* [THE PROBLEM] Go through the entries below and say how many lines contain the string "computer"; write only that number.
::::
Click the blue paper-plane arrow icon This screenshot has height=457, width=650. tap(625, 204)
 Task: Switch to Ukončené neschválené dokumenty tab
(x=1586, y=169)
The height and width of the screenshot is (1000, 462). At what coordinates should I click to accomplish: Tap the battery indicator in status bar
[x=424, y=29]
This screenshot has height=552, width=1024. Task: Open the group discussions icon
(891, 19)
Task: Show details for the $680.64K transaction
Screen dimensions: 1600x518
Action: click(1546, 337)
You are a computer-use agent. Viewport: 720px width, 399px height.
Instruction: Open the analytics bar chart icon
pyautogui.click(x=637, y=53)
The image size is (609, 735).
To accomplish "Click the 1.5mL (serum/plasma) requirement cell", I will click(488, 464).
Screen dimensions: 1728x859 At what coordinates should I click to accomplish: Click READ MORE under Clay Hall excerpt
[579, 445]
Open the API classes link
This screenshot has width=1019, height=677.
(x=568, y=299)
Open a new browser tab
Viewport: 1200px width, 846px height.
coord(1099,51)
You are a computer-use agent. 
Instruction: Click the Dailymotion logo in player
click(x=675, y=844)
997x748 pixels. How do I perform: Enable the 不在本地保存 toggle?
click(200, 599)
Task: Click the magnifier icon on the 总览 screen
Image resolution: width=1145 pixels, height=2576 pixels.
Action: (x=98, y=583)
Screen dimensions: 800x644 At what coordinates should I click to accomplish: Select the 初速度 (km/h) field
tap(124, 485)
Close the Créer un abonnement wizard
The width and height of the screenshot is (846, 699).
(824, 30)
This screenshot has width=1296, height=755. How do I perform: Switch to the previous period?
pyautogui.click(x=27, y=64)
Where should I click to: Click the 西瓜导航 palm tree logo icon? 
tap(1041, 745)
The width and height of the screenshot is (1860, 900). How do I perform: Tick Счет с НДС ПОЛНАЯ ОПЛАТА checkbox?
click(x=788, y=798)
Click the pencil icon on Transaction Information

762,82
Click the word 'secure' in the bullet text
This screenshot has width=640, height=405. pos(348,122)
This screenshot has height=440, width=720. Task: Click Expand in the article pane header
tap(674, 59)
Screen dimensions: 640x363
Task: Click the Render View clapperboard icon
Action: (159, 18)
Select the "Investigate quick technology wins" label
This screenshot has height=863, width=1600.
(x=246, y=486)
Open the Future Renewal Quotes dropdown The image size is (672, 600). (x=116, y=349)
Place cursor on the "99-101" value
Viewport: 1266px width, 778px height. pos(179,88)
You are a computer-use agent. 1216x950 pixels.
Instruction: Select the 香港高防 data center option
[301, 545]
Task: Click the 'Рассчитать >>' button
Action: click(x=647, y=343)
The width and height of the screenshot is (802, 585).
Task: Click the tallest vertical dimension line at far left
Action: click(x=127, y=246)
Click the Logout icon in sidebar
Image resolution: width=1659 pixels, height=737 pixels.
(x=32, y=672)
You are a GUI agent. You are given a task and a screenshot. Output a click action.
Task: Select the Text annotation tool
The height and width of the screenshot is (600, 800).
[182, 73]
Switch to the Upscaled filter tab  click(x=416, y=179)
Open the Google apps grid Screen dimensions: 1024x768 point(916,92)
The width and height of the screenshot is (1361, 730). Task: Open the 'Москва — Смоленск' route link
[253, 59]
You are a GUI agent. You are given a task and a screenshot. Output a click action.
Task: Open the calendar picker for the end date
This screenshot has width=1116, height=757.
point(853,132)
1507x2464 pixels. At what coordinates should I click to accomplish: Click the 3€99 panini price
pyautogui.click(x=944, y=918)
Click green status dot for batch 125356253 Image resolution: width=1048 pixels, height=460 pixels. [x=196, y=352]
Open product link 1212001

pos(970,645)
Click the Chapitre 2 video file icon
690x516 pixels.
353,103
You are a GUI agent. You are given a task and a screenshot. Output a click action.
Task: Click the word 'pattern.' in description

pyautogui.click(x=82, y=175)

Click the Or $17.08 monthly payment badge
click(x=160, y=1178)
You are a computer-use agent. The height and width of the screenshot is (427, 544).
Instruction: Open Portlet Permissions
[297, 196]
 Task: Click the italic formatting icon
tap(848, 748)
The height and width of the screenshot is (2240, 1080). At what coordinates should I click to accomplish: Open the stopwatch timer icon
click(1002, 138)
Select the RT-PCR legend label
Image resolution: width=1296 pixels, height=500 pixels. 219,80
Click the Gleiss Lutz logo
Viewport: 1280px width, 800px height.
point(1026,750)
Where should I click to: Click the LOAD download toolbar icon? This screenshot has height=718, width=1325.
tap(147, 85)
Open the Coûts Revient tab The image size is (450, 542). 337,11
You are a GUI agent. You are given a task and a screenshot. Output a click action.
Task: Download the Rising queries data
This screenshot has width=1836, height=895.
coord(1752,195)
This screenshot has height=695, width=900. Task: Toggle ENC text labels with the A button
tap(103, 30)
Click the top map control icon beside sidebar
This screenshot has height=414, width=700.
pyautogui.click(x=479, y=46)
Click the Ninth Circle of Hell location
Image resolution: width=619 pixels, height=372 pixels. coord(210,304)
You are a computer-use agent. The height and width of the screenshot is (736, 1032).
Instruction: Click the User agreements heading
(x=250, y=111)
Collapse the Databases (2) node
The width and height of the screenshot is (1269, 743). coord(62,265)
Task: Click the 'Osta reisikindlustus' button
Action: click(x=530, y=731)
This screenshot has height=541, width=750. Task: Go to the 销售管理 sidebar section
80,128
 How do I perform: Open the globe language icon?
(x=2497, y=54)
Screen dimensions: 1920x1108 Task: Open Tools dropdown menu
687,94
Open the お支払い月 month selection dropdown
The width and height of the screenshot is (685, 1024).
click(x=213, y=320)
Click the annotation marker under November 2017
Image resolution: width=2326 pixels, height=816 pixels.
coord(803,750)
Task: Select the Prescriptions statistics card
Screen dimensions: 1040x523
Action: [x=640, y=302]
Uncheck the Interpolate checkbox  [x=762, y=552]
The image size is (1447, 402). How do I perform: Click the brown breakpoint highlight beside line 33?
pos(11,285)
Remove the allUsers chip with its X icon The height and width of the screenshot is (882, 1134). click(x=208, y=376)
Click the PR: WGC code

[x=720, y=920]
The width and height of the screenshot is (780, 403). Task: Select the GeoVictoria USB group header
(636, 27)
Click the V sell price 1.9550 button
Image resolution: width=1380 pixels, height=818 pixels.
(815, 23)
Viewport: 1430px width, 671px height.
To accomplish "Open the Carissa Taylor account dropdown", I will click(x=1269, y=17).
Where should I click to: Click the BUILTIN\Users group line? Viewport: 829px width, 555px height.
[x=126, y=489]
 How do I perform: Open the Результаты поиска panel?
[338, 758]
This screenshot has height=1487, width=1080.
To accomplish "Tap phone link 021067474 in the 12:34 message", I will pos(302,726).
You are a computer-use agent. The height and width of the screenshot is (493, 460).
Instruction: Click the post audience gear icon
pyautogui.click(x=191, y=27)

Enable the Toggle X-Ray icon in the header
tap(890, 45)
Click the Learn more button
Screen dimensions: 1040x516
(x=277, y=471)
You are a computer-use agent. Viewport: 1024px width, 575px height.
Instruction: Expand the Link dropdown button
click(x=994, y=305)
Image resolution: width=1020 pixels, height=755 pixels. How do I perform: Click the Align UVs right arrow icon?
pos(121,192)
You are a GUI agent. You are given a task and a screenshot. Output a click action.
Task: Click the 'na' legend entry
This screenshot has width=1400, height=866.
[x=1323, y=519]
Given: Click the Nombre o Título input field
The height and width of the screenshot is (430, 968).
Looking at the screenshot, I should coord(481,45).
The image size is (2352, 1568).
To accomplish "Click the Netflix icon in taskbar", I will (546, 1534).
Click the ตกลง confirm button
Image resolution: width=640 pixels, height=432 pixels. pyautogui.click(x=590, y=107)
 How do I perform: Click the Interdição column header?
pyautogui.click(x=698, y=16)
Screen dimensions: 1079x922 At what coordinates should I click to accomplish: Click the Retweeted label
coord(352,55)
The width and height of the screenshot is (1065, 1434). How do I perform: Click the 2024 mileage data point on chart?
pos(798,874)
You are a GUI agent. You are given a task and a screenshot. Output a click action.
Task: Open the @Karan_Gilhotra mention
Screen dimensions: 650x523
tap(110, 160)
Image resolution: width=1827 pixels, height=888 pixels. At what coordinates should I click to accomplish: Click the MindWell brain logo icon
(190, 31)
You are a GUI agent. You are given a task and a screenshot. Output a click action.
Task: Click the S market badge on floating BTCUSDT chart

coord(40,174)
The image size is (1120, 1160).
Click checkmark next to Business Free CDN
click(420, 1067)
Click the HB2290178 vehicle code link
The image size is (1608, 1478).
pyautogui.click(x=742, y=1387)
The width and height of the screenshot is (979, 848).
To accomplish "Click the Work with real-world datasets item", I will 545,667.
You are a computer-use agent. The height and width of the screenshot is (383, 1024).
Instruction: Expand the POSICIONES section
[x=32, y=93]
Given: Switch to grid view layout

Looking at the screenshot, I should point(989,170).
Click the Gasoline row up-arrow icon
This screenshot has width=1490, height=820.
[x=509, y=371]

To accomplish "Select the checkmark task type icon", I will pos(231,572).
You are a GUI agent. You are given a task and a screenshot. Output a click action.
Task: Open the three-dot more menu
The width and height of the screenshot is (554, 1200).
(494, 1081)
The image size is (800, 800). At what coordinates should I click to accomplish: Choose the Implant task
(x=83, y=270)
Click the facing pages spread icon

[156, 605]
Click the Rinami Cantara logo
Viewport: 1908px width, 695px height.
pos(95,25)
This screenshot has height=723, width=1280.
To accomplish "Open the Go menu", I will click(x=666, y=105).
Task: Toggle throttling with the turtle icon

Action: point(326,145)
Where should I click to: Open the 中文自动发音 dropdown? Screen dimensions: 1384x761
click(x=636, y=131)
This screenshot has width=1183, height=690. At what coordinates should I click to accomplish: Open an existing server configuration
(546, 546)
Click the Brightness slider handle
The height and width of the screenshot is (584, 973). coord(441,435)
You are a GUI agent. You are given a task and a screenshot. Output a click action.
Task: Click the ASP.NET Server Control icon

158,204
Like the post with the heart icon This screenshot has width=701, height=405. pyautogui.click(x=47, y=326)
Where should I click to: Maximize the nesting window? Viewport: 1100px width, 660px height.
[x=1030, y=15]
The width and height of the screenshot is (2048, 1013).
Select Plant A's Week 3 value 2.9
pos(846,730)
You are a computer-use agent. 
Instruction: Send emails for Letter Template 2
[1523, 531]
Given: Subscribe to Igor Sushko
::::
* [EXERCISE RESULT] 9